Last weekend I drove to our new town from the mountains of Western North Carolina, where I’d spent some sweet days with my family before the move. It was a long drive for a very pregnant woman and a 4-year old, but gorgeous too – the smoky blue ridges of Appalachia and then gently rolling farmland, punctuated by small towns and big cities, and then at last the broad coastal plain of our new home. There is so much to learn and say about the sea so near, and about the new farm, fifteen minutes south of our little green house. But what struck me most as night fell last Saturday, our new address at long last looming close on the GPS, was commerce, density, stoplights. It could not have felt more different from the rural expanses I have called home for so many years. But what I felt was certainly not loss. It was a giddy good cheer. Has all the open space and abundant unspoiled nature and quiet of the last near-decade profoundly impacted my parenting and been deeply restorative? Yes. Have I felt it in my bones? Yes. And do I madly love a human landscape? I do, I do, I do! Here, there are neighbors raking their yards and calling out, “Welcome to the neighborhood!” There is a 7-Eleven a mile and a half up the street, a sweet blessing indeed those first three mornings here, when I rose early for coffee and writing and searched the mountains of boxes in vain for my own beans.
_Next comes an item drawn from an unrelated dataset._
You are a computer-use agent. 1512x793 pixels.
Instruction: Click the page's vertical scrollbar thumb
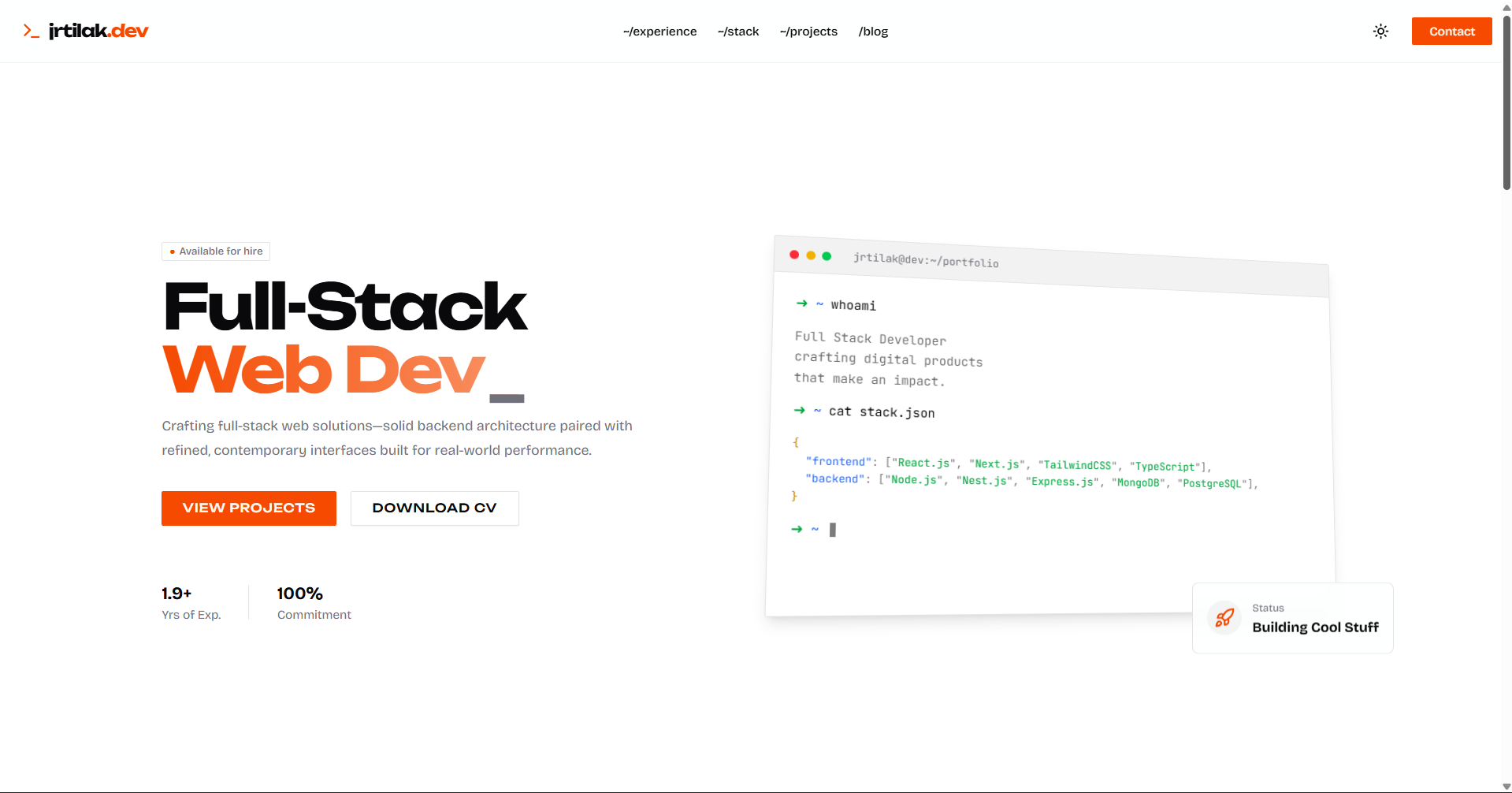[x=1506, y=102]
There are Christmas lights twinkling sleepily at me and the dog as we head to the bay for a walk every morning after my husband and son wake. I know that any given day might hold some leaf pile jumping (a brand new experience for our little guy – one does not do much raking on a farm), or a trip to the library (one mile away!!!!), or a second and perhaps third visit to the beach, or a visit to see Dad at the new farm. It’s all so close at hand.